───── RECORDS SHOWN

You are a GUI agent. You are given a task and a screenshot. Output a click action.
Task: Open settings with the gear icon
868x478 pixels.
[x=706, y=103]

──────────
───── RECORDS SHOWN

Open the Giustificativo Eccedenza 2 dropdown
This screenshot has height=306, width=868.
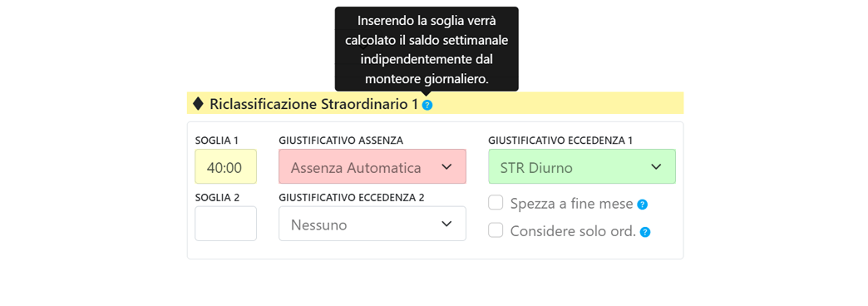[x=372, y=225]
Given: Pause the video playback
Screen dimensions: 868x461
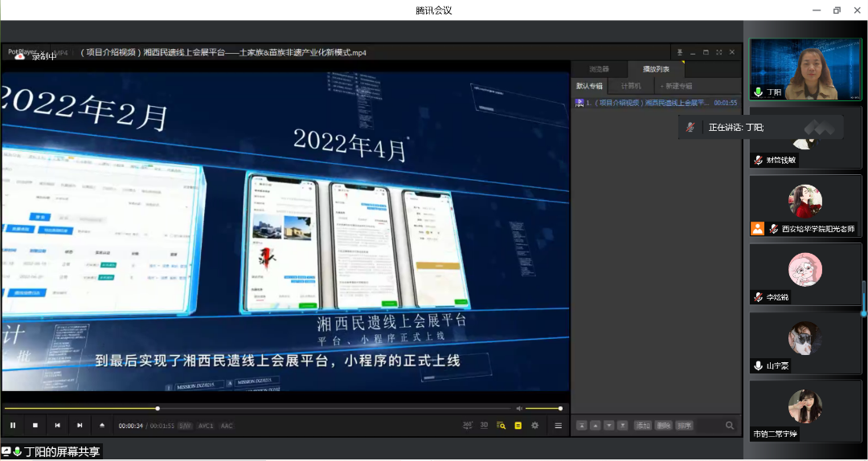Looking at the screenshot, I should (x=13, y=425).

──────────
───── RECORDS SHOWN

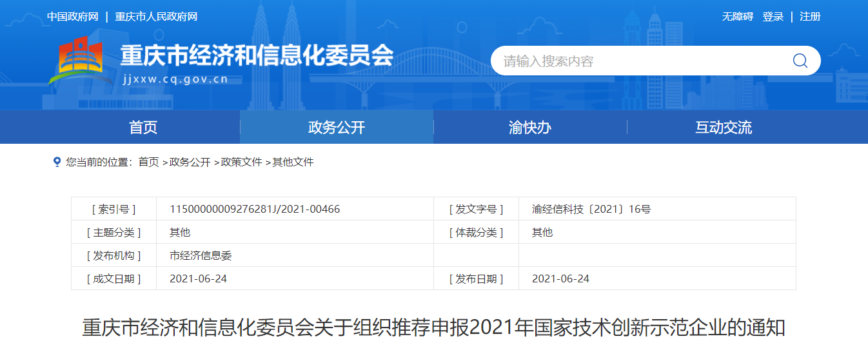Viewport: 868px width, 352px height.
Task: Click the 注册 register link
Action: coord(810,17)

──────────

- _PROBLEM_: Where a line of the material holds the word "Open", copy that line.

- _ANSWER TO THIS PROBLEM_:
Task: Open settings with the gear icon
Open the Giustificativo Eccedenza 2 dropdown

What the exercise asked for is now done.